My approach would be:

1. Create two sorted lists, ListX sorted by X, ListY sorted by Y.

2. For each point find the points in ListX and ListY that are near the point's coordinates (example: Less than 1 metre in that direction.)

3. Take those points that are in both results and check their actual distance to my given point.
 

Edited by dummzeuch

Share this post


Link to post

This is obviously a range searching task (https://en.wikipedia.org/wiki/Range_searching) . I'd probably start with something like range tree (https://stackoverflow.com/questions/31121628/finding-all-points-in-certain-radius-of-another-point). Probably a google search like this https://www.google.com/search?q=find+points+in+radius&ie=utf-8&oe=utf-8 will give more hints.

  • Thanks 1

Share this post


Link to post

If it is the distance you are looking for, I don't think presorting are really faster as calculate the
distance direct.
from my experience presorting is in the most cases slower.
But it depends. If the Data is more or less static then maybe presorting will win.


in other cases

Use Hypot to calculate the distance.

for point in Pointlist do
  begin
    dist := Hypot(checkx-point.x, checky-point.y);
    if dist <  checkdist then .....
  end;

Hypot is very fast 
You can also use a parallel Loop in this case


 

  • Like 2
  • Thanks 1

Share this post


Link to post
1 minute ago, Fritzew said:

If it is the distance you are looking for, I don't think presorting are really faster as calculate the distance direct.
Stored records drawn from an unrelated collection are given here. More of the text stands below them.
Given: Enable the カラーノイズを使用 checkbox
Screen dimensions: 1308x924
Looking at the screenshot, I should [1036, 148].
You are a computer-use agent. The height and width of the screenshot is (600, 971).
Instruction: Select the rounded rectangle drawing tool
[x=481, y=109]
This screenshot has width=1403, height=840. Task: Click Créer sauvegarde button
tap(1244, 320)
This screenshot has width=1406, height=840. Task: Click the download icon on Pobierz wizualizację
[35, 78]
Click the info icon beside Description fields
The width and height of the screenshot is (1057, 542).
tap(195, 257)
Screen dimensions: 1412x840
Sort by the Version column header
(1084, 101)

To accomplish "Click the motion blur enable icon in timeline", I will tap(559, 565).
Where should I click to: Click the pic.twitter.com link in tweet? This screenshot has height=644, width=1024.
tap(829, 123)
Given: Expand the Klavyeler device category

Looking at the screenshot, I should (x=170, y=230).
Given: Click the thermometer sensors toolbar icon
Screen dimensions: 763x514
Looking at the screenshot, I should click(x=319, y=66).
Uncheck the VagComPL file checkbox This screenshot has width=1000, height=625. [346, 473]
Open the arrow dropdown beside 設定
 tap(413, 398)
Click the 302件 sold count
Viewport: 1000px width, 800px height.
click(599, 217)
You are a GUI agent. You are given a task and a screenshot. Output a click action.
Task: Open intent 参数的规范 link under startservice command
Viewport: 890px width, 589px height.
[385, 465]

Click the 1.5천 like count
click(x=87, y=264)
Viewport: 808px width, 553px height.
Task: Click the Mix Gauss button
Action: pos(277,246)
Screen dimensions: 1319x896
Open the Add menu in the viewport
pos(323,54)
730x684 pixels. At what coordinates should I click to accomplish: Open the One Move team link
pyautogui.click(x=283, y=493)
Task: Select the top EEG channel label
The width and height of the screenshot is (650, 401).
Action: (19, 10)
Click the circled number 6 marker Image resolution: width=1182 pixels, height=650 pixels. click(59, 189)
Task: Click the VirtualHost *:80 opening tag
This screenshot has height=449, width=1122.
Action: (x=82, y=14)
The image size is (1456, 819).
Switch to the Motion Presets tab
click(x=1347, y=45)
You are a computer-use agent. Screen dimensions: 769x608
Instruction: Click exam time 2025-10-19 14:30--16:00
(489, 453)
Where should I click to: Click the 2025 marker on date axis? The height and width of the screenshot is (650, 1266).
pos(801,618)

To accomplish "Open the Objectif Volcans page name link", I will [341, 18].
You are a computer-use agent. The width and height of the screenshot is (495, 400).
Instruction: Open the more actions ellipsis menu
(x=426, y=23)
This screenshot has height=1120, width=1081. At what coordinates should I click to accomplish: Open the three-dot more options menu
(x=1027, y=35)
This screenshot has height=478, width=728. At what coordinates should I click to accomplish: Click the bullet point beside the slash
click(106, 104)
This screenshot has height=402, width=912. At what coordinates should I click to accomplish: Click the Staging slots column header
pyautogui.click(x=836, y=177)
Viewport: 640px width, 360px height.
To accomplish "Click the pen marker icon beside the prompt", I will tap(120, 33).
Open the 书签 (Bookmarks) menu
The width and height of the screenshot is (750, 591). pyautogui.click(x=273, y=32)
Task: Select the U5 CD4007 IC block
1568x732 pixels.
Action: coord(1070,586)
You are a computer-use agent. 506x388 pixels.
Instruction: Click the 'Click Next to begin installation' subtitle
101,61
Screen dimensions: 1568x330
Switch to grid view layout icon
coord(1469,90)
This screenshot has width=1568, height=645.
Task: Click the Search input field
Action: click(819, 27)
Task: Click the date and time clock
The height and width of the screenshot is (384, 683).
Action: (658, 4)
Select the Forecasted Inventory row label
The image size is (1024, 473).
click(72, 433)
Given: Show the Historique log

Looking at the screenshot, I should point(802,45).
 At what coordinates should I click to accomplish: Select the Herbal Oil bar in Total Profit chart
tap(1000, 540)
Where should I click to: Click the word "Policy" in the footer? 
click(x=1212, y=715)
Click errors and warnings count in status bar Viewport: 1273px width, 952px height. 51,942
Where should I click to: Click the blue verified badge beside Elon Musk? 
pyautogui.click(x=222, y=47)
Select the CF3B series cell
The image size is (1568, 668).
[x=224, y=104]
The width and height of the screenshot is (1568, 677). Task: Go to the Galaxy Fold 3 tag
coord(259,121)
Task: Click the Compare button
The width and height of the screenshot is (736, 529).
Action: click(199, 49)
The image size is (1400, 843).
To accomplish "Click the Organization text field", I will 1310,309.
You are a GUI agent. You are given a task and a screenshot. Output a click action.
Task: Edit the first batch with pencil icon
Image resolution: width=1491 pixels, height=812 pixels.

Agreed. A simple loop might be faster than building complex index structures.

Share this post


Link to post

You're right. We can compare the squares of distances:

  checkDistance2 := Sqr(checkDistance);
  ...
  dist2 := Sqr(X1-X2) + Sqr(Y1-Y2);
  if dist2 < checkDistance2 then .....

 

Share this post


Link to post

I did a test with about 2000 points. The result is nearly instant just using a linear search approach (and even using an existing DistanceTo function that includes a sqrt call).

 

Of course that will change once I get into the 100s of thousands (It's O(n^2 after all) but for now I'll stick to the naive approach.

Share this post


Link to post

I do this all the time in AlignMix, our mapping package. Here's our super-fast algorithm:

 

1. Have a sorted list along one dimension (I normally do longitude)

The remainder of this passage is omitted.